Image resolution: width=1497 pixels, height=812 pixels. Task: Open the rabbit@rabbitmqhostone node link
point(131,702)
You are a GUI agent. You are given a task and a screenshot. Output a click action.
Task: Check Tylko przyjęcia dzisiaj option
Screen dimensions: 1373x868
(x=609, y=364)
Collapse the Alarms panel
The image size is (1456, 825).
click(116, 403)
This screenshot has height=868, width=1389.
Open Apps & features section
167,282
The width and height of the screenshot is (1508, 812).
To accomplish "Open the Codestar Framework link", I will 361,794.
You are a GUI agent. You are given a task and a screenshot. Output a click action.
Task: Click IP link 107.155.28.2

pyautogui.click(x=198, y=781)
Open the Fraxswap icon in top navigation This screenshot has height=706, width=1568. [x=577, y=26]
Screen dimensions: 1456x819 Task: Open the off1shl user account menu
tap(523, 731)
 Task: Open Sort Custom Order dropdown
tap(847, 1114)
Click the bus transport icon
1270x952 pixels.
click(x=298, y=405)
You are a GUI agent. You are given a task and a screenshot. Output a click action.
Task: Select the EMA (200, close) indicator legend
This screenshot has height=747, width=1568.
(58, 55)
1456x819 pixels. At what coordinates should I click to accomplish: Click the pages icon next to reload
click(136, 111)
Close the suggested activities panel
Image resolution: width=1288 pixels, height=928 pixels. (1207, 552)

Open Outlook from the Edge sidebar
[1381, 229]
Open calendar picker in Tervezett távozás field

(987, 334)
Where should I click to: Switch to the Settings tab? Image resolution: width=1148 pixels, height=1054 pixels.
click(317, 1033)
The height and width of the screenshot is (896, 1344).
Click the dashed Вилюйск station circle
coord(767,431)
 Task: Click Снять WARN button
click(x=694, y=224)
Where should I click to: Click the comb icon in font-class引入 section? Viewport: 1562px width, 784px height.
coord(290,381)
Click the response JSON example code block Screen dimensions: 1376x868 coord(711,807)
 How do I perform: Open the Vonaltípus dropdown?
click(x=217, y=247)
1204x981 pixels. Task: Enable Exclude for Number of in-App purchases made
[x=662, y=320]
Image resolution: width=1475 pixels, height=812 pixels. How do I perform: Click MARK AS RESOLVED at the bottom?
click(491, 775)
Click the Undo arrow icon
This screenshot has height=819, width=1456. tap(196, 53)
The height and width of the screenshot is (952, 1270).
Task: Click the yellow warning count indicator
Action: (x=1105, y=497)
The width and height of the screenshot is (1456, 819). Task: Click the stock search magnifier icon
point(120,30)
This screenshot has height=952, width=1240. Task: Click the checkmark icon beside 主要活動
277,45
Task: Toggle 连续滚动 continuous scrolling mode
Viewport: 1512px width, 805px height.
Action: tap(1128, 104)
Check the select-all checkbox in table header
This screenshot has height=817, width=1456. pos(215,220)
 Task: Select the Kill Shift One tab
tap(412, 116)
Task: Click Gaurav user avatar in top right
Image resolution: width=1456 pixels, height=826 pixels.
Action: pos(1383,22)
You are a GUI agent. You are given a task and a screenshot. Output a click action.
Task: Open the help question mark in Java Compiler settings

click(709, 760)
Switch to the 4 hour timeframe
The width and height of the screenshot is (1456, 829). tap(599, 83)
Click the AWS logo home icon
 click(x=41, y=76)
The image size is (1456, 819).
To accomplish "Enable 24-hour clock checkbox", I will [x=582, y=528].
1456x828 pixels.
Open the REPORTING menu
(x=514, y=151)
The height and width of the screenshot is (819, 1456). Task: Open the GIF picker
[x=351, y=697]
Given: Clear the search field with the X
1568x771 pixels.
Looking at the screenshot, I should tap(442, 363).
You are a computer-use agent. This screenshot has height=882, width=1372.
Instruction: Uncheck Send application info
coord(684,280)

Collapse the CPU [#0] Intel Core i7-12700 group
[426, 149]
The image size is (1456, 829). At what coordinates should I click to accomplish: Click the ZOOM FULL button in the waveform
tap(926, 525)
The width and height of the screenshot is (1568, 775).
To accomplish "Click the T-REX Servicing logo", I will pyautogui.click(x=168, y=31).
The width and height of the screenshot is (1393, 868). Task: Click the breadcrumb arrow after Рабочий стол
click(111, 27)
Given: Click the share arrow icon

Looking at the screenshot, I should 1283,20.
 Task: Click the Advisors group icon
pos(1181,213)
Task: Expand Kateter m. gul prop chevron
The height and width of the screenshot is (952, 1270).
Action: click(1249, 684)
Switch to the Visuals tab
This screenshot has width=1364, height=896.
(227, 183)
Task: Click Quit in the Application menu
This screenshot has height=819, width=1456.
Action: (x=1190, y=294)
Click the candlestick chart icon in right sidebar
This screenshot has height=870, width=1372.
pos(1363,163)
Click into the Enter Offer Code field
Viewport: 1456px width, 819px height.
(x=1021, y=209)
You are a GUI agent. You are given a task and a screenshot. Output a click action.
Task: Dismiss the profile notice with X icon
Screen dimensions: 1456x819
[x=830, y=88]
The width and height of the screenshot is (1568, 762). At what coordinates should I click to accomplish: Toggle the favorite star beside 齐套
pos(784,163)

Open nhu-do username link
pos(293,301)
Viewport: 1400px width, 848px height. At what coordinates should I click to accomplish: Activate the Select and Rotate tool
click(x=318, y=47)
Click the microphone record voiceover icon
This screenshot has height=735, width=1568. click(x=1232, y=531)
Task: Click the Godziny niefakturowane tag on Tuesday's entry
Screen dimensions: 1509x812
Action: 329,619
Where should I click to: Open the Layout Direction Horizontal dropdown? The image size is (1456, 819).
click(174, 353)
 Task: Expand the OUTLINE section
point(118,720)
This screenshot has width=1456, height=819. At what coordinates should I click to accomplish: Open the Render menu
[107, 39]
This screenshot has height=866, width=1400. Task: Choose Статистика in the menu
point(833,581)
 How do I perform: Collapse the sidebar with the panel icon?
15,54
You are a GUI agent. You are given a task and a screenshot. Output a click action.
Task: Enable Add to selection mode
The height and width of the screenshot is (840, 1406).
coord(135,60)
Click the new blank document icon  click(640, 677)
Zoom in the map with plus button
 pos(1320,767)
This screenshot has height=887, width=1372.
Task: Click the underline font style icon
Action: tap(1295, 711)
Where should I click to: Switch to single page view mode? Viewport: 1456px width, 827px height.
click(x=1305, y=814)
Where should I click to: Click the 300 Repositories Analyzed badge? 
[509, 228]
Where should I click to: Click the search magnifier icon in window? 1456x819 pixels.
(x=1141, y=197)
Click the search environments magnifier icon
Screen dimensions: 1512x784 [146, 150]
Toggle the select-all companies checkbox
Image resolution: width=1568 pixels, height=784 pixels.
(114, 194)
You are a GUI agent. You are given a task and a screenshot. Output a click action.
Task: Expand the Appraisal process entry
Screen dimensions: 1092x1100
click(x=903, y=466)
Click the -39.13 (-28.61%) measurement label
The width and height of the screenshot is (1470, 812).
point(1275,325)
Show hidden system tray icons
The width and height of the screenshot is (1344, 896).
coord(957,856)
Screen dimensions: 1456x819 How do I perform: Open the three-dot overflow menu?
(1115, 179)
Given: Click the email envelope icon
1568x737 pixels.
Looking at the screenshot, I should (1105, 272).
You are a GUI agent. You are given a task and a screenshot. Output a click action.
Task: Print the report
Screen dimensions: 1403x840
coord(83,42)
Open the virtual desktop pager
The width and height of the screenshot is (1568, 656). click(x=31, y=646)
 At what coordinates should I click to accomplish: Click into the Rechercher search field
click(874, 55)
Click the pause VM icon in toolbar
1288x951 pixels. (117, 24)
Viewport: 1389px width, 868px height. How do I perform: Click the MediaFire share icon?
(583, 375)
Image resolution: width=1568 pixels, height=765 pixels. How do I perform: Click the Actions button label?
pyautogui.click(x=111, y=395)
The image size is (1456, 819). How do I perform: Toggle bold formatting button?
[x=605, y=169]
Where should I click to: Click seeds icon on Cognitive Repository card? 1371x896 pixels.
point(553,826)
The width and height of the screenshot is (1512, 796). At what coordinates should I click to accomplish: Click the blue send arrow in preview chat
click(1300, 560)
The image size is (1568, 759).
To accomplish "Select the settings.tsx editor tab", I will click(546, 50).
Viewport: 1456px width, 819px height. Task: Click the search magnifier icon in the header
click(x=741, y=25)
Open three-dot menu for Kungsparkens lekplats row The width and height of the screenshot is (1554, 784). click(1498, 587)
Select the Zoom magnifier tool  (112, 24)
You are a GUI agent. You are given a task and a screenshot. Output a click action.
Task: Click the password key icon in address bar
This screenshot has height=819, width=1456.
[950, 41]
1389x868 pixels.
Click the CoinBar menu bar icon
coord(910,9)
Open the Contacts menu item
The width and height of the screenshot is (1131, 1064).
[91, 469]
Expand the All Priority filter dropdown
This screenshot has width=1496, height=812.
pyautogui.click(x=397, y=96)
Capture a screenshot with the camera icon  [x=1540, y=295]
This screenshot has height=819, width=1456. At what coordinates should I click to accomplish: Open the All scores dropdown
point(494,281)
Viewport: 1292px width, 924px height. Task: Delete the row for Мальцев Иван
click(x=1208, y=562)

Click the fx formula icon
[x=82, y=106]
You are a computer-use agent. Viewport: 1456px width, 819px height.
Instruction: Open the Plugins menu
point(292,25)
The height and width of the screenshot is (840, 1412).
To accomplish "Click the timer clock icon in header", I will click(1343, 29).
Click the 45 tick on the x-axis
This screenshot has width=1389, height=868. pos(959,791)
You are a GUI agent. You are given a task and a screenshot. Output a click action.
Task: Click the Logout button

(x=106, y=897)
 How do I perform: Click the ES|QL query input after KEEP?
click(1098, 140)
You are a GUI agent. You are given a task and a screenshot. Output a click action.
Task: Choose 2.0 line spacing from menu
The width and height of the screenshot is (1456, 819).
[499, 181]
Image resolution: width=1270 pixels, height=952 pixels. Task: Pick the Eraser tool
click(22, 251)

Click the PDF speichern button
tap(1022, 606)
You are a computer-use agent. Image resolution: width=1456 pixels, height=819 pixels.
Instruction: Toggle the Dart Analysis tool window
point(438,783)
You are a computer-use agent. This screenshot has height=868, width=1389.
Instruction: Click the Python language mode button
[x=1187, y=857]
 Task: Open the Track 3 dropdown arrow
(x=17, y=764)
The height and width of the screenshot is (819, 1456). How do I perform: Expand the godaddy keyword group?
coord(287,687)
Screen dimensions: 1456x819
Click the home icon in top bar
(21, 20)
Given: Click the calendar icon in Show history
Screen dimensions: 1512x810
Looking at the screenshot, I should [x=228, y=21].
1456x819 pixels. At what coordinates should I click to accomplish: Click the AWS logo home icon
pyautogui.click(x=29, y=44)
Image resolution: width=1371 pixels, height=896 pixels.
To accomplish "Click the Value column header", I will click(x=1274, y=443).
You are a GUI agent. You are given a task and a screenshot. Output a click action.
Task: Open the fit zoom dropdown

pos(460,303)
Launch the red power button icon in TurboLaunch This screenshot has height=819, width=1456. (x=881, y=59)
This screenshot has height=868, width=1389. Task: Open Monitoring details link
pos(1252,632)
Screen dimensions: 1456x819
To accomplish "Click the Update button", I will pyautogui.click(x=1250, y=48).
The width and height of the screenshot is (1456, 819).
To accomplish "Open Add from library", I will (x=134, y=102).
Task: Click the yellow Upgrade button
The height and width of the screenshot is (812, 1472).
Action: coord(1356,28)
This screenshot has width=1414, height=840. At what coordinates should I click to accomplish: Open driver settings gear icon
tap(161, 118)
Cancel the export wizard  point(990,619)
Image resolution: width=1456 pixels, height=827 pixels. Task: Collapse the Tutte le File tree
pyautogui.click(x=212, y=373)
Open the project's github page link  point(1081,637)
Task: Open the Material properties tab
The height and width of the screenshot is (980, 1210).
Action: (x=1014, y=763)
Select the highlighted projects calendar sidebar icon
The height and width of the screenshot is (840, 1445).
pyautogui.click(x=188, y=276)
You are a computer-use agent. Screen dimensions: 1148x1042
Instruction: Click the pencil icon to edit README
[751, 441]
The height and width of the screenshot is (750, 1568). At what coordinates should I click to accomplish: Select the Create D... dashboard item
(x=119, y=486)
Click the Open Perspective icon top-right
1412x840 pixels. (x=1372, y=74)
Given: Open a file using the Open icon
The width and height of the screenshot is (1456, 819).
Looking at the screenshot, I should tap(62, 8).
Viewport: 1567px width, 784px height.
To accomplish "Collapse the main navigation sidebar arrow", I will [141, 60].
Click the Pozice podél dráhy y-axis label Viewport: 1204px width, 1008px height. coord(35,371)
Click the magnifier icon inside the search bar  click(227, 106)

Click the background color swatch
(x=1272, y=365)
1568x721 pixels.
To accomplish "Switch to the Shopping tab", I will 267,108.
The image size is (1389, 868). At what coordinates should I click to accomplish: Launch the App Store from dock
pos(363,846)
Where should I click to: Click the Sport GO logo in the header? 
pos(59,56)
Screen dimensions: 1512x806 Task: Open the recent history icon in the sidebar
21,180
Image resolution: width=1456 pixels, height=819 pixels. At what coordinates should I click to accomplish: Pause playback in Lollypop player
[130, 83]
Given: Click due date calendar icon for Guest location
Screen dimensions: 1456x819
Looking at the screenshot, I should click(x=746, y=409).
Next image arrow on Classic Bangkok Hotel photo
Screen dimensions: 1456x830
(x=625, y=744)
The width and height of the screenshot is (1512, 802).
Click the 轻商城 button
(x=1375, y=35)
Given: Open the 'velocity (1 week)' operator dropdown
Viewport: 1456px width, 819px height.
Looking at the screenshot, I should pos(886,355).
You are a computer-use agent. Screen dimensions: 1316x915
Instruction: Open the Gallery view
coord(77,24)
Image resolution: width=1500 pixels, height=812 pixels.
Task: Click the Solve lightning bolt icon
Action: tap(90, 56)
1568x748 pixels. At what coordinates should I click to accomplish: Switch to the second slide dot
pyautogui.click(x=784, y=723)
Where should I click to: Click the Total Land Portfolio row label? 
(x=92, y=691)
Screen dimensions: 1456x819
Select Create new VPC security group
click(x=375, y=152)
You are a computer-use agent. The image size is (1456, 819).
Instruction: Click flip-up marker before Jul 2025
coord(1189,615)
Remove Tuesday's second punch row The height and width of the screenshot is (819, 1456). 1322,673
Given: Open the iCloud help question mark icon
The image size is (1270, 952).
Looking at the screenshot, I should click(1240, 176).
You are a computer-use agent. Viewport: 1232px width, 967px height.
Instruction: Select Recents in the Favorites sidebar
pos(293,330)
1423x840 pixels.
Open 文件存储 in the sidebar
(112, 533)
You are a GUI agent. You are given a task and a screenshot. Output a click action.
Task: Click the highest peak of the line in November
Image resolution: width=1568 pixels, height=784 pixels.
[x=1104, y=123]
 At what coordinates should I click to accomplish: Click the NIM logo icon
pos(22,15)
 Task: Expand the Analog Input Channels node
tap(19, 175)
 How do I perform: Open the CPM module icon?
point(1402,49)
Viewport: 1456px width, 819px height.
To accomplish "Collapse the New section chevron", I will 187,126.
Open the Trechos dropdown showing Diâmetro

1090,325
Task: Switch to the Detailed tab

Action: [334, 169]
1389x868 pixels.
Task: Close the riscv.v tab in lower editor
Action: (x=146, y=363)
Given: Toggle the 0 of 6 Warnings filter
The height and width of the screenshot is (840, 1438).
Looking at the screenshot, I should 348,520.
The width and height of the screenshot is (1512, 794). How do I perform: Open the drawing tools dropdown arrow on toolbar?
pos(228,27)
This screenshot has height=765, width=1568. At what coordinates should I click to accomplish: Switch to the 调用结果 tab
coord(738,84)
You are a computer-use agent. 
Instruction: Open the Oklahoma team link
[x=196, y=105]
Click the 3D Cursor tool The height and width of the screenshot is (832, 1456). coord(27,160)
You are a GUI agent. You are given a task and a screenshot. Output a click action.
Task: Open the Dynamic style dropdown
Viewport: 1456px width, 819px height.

*What is needed*:
The reply should consist solely of the lines above from the one that has "Collapse the CPU" through the one that has "The width and height of the screenshot is (1568, 775).", reproduced exactly.

*Written response*:
Collapse the CPU [#0] Intel Core i7-12700 group
[426, 149]
The image size is (1456, 829). At what coordinates should I click to accomplish: Click the ZOOM FULL button in the waveform
tap(926, 525)
The width and height of the screenshot is (1568, 775).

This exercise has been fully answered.